In the past I have done the following:
Create a table that basically has two fields, function_name and is_running
I don't know what RDBMS you are using, but most have a way to lock individual records for update. Here is some pseduocode based on Oracle:
BEGIN TRANS
SELECT FOR UPDATE is_running FROM function_table WHERE function_name='foo';
-- Check here to see if it is running, if not, you can set running to 'true'
UPDATE function_table set is_running='Y' where function_name='foo';
COMMIT TRANS
Now I don't have the Oracle PSQL docs with me, but you get the idea. The 'FOR UPDATE' clause locks there record after the read until the commit, so other processes will block on that SELECT statement until the current process commits.
You can use Terracotta to implement such functionality, if you've got a Java stack.
Even if your function does not currently use the database, you could still solve the problem with a specific table for the purpose of synchronizing this function. The specifics would depend on your DB and how it handles isolation levels and locking. For example, with SQL Server you would set the transaction isolation to repeatable read, read a value from your locking row and update it inside a transaction. Don't commit the transaction until your function is done. You can also use explicit table locks in a transaction on most databases which might be simpler. This is probably the simplest solution given you are already using a database.
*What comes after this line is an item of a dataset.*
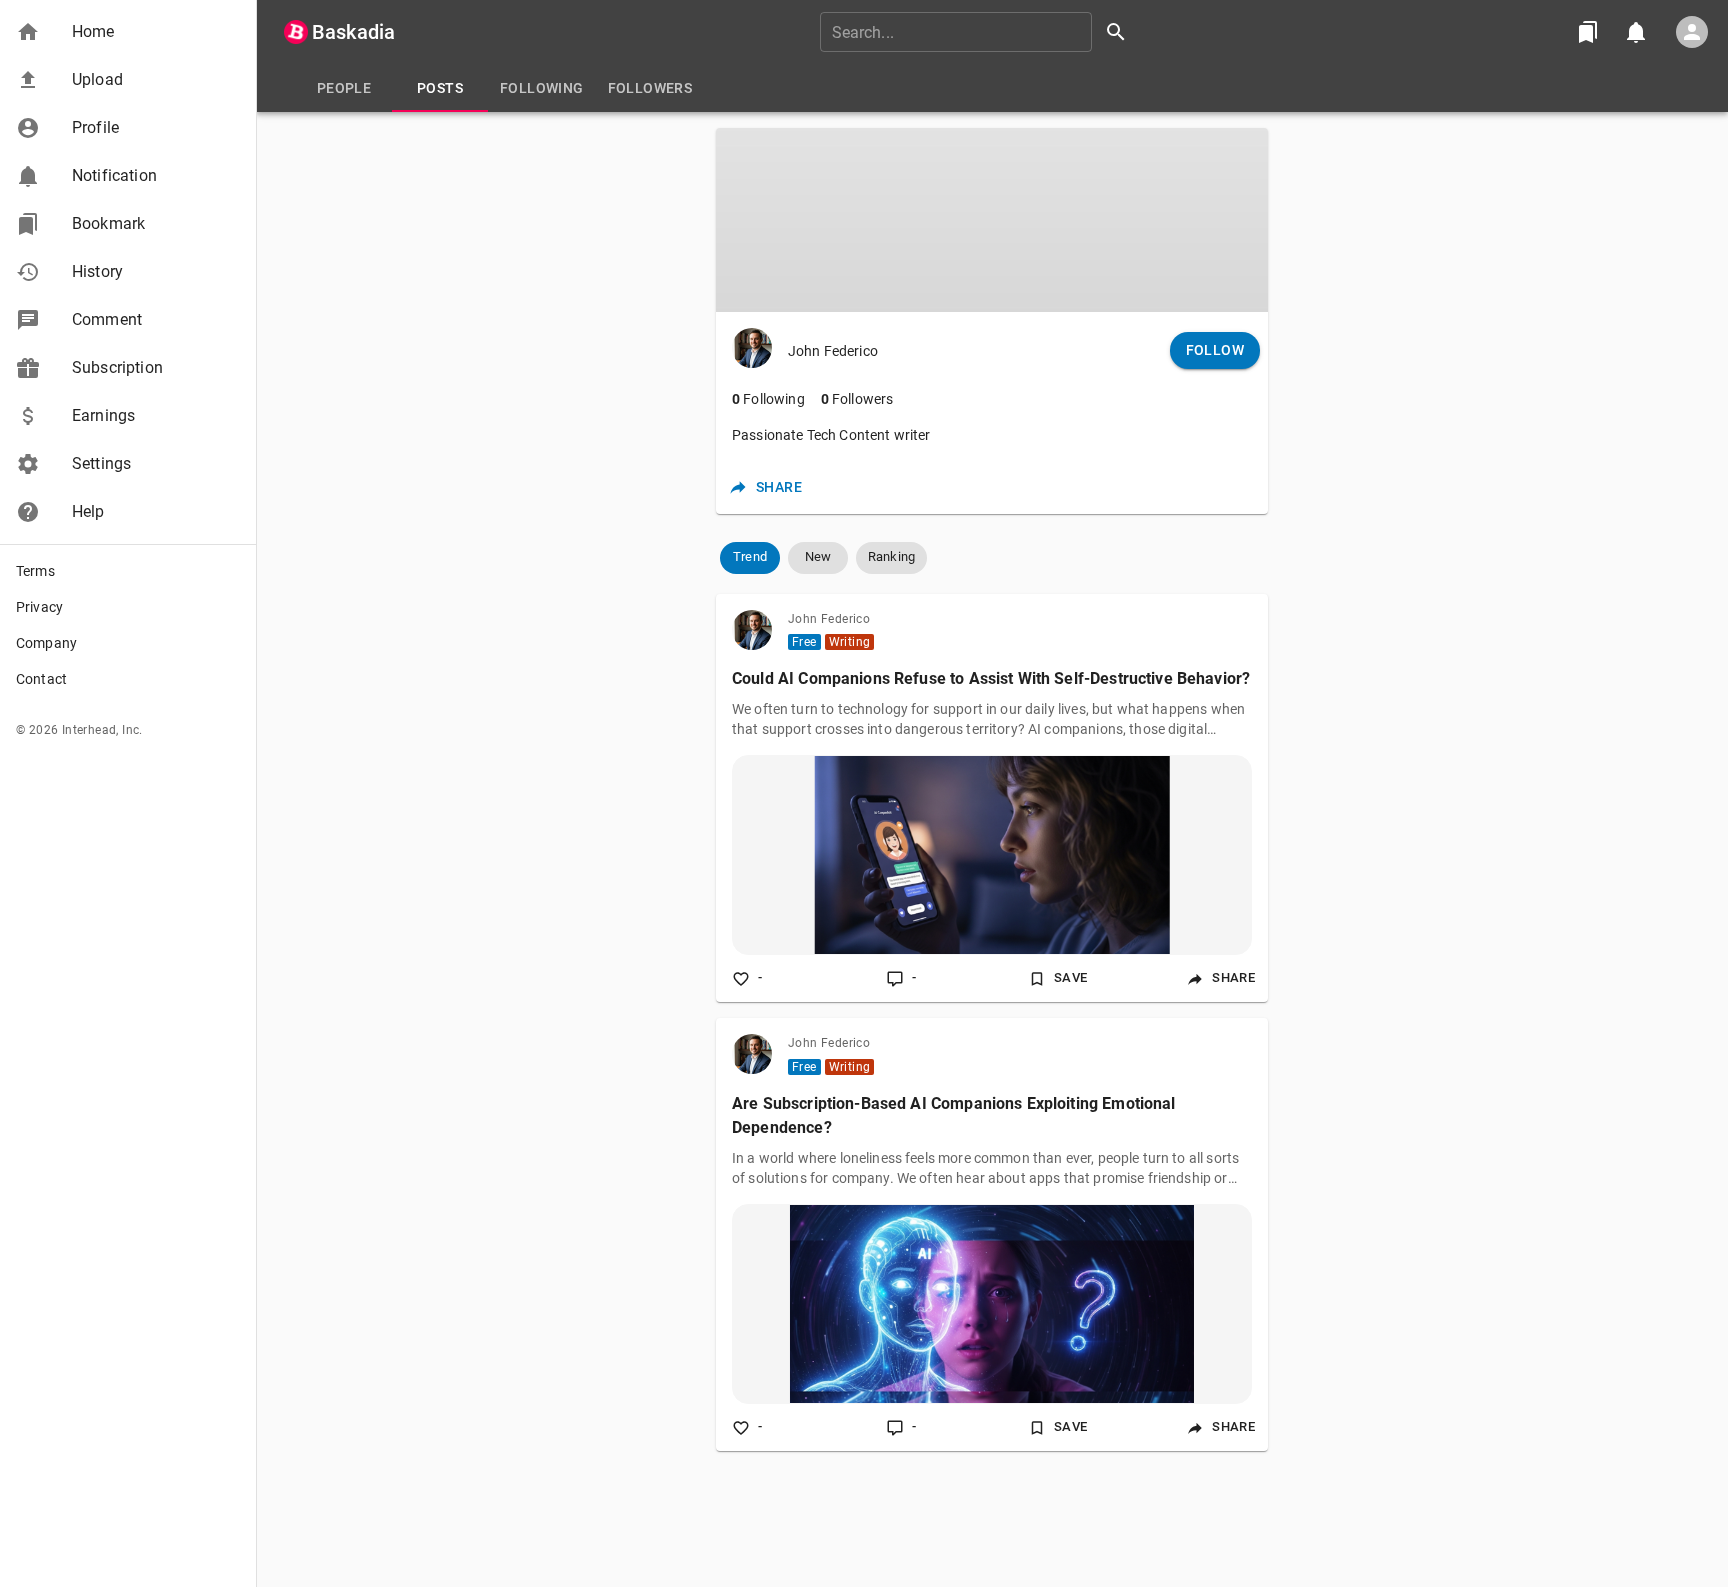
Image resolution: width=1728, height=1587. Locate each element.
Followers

If you do not want to rely on the database for whatever reason you could write a simple service that would accept TCP connections from your client. Each client would request permission to run and would return a response when done. The server would be able to ensure only one client gets permission to run at a time. Dead clients would eventually drop the TCP connection and be detected as long as you have the correct keep alive setting.
The message queue solution suggested by Xepoch would also work. You could use something like MSMQ or Java Message Queue and have a single message that would act as a run token. All your clients would request the message and then repost it when done. You risk a deadlock if a client dies before reposting so you would need to devise some logic to detect this and it might get complicated.